:: Task brief ::
Your answer should hold exactly the lines from the one with "The height and width of the screenshot is (635, 956)." through the final line of the data below, reproduced as written.

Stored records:

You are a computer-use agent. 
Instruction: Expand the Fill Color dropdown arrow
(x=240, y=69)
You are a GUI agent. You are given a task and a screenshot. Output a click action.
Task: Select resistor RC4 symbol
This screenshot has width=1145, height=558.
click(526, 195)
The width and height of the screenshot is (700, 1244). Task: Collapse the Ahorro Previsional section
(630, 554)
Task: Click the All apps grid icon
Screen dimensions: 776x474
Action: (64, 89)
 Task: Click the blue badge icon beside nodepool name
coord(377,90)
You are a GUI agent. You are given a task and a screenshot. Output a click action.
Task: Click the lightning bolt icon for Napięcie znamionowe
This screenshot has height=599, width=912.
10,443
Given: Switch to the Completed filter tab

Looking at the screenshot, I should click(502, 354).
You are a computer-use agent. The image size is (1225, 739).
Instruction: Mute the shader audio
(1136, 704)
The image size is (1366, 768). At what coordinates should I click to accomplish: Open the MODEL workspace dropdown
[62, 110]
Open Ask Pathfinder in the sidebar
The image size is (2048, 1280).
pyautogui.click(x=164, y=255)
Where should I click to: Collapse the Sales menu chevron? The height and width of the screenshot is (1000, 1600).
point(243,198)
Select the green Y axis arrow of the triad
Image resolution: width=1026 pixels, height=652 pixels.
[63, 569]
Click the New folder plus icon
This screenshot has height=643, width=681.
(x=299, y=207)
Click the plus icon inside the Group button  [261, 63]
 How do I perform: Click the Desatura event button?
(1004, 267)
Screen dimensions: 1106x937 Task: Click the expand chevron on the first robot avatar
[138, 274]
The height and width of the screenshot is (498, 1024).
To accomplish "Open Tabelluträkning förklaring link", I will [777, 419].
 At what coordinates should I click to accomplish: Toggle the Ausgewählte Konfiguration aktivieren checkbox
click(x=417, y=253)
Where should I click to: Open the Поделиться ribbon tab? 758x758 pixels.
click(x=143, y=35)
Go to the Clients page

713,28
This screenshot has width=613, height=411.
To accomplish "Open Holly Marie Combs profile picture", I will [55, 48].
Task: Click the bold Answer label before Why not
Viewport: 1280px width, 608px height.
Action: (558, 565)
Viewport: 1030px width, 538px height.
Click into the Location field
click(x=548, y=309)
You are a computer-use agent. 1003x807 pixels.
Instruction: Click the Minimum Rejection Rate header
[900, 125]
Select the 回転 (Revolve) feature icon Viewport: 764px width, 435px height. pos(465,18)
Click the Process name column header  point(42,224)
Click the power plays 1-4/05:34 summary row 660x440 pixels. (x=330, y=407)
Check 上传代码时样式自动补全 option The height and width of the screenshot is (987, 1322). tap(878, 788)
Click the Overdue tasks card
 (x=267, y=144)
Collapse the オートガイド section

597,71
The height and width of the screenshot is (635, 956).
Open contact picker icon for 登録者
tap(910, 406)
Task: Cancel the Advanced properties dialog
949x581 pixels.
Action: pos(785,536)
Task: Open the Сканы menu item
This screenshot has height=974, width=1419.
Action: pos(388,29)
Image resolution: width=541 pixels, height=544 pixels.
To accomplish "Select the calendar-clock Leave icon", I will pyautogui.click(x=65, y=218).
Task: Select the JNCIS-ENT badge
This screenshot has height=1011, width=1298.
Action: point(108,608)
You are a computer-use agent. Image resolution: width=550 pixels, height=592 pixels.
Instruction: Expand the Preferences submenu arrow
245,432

:: Written solution ::
The height and width of the screenshot is (635, 956).
Open contact picker icon for 登録者
tap(910, 406)
Task: Cancel the Advanced properties dialog
949x581 pixels.
Action: pos(785,536)
Task: Open the Сканы menu item
This screenshot has height=974, width=1419.
Action: pos(388,29)
Image resolution: width=541 pixels, height=544 pixels.
To accomplish "Select the calendar-clock Leave icon", I will pyautogui.click(x=65, y=218).
Task: Select the JNCIS-ENT badge
This screenshot has height=1011, width=1298.
Action: point(108,608)
You are a computer-use agent. Image resolution: width=550 pixels, height=592 pixels.
Instruction: Expand the Preferences submenu arrow
245,432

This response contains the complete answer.